◆ Exercise objective ◆
Return the data below, unchanged.

◆ Supplied entries ◆

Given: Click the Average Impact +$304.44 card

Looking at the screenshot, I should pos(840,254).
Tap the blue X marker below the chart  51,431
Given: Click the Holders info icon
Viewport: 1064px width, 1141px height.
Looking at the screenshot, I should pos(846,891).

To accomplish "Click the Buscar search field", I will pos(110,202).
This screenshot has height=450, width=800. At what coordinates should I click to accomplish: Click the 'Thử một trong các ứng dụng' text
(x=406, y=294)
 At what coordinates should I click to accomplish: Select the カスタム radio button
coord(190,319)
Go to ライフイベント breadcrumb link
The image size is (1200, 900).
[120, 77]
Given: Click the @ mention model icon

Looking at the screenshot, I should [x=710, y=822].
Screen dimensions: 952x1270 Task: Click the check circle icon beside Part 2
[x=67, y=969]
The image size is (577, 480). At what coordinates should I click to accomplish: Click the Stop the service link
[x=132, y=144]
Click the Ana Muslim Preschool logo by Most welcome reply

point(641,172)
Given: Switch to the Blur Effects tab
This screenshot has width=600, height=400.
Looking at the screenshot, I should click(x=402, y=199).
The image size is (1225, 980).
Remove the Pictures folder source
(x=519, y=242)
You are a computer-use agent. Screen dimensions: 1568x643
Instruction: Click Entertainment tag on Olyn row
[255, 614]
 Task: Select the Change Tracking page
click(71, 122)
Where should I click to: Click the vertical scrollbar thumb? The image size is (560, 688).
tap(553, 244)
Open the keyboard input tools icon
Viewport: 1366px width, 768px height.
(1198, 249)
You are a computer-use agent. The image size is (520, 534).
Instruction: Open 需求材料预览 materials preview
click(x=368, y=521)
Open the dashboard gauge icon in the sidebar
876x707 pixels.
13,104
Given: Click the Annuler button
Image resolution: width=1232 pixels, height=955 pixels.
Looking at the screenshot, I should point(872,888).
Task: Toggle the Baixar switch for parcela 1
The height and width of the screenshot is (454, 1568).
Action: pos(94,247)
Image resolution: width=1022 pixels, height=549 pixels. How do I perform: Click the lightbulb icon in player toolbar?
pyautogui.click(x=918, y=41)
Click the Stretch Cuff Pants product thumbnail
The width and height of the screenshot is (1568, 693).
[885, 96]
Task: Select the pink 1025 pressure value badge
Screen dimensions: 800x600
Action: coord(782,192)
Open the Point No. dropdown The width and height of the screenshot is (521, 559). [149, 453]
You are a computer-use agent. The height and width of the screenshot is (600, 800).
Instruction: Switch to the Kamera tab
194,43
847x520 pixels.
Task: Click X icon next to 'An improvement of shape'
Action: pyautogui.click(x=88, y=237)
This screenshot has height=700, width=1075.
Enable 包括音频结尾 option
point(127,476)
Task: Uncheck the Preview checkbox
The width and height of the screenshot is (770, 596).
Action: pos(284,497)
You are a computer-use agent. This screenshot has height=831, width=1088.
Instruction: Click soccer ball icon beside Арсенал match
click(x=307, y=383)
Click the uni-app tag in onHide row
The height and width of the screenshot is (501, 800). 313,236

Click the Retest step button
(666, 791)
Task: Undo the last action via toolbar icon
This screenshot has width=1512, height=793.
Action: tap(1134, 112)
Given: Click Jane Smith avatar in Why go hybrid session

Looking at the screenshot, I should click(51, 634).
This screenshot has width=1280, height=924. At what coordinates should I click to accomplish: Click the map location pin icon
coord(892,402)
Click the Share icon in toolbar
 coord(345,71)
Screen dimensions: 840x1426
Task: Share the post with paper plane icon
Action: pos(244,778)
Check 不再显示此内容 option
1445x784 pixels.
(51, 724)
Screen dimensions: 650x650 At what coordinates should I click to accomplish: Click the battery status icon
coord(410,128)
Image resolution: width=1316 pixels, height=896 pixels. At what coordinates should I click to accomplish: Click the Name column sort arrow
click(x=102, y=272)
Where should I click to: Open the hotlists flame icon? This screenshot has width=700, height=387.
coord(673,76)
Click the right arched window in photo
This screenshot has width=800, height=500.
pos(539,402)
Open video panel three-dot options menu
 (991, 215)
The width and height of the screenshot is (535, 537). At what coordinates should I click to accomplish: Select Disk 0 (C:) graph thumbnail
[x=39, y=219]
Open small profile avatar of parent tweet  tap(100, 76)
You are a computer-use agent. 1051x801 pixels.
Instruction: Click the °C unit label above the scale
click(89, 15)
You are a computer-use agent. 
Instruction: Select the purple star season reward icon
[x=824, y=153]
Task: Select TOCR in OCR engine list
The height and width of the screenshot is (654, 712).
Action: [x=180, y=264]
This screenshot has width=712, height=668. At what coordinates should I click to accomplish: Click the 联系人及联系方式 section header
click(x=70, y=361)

◆ Result ◆
Given: Click the Average Impact +$304.44 card

Looking at the screenshot, I should pos(840,254).
Tap the blue X marker below the chart  51,431
Given: Click the Holders info icon
Viewport: 1064px width, 1141px height.
Looking at the screenshot, I should pos(846,891).

To accomplish "Click the Buscar search field", I will pos(110,202).
This screenshot has height=450, width=800. At what coordinates should I click to accomplish: Click the 'Thử một trong các ứng dụng' text
(x=406, y=294)
 At what coordinates should I click to accomplish: Select the カスタム radio button
coord(190,319)
Go to ライフイベント breadcrumb link
The image size is (1200, 900).
[120, 77]
Given: Click the @ mention model icon

Looking at the screenshot, I should [x=710, y=822].
Screen dimensions: 952x1270 Task: Click the check circle icon beside Part 2
[x=67, y=969]
The image size is (577, 480). At what coordinates should I click to accomplish: Click the Stop the service link
[x=132, y=144]
Click the Ana Muslim Preschool logo by Most welcome reply

point(641,172)
Given: Switch to the Blur Effects tab
This screenshot has width=600, height=400.
Looking at the screenshot, I should click(x=402, y=199).
The image size is (1225, 980).
Remove the Pictures folder source
(x=519, y=242)
You are a computer-use agent. Screen dimensions: 1568x643
Instruction: Click Entertainment tag on Olyn row
[255, 614]
 Task: Select the Change Tracking page
click(71, 122)
Where should I click to: Click the vertical scrollbar thumb? The image size is (560, 688).
tap(553, 244)
Open the keyboard input tools icon
Viewport: 1366px width, 768px height.
(1198, 249)
You are a computer-use agent. The image size is (520, 534).
Instruction: Open 需求材料预览 materials preview
click(x=368, y=521)
Open the dashboard gauge icon in the sidebar
876x707 pixels.
13,104
Given: Click the Annuler button
Image resolution: width=1232 pixels, height=955 pixels.
Looking at the screenshot, I should point(872,888).
Task: Toggle the Baixar switch for parcela 1
The height and width of the screenshot is (454, 1568).
Action: pos(94,247)
Image resolution: width=1022 pixels, height=549 pixels. How do I perform: Click the lightbulb icon in player toolbar?
pyautogui.click(x=918, y=41)
Click the Stretch Cuff Pants product thumbnail
The width and height of the screenshot is (1568, 693).
[885, 96]
Task: Select the pink 1025 pressure value badge
Screen dimensions: 800x600
Action: coord(782,192)
Open the Point No. dropdown The width and height of the screenshot is (521, 559). [149, 453]
You are a computer-use agent. The height and width of the screenshot is (600, 800).
Instruction: Switch to the Kamera tab
194,43
847x520 pixels.
Task: Click X icon next to 'An improvement of shape'
Action: pyautogui.click(x=88, y=237)
This screenshot has height=700, width=1075.
Enable 包括音频结尾 option
point(127,476)
Task: Uncheck the Preview checkbox
The width and height of the screenshot is (770, 596).
Action: pos(284,497)
You are a computer-use agent. This screenshot has height=831, width=1088.
Instruction: Click soccer ball icon beside Арсенал match
click(x=307, y=383)
Click the uni-app tag in onHide row
The height and width of the screenshot is (501, 800). 313,236

Click the Retest step button
(666, 791)
Task: Undo the last action via toolbar icon
This screenshot has width=1512, height=793.
Action: tap(1134, 112)
Given: Click Jane Smith avatar in Why go hybrid session

Looking at the screenshot, I should click(51, 634).
This screenshot has width=1280, height=924. At what coordinates should I click to accomplish: Click the map location pin icon
coord(892,402)
Click the Share icon in toolbar
 coord(345,71)
Screen dimensions: 840x1426
Task: Share the post with paper plane icon
Action: pos(244,778)
Check 不再显示此内容 option
1445x784 pixels.
(51, 724)
Screen dimensions: 650x650 At what coordinates should I click to accomplish: Click the battery status icon
coord(410,128)
Image resolution: width=1316 pixels, height=896 pixels. At what coordinates should I click to accomplish: Click the Name column sort arrow
click(x=102, y=272)
Where should I click to: Open the hotlists flame icon? This screenshot has width=700, height=387.
coord(673,76)
Click the right arched window in photo
This screenshot has width=800, height=500.
pos(539,402)
Open video panel three-dot options menu
 (991, 215)
The width and height of the screenshot is (535, 537). At what coordinates should I click to accomplish: Select Disk 0 (C:) graph thumbnail
[x=39, y=219]
Open small profile avatar of parent tweet  tap(100, 76)
You are a computer-use agent. 1051x801 pixels.
Instruction: Click the °C unit label above the scale
click(89, 15)
You are a computer-use agent. 
Instruction: Select the purple star season reward icon
[x=824, y=153]
Task: Select TOCR in OCR engine list
The height and width of the screenshot is (654, 712).
Action: [x=180, y=264]
This screenshot has width=712, height=668. At what coordinates should I click to accomplish: Click the 联系人及联系方式 section header
click(x=70, y=361)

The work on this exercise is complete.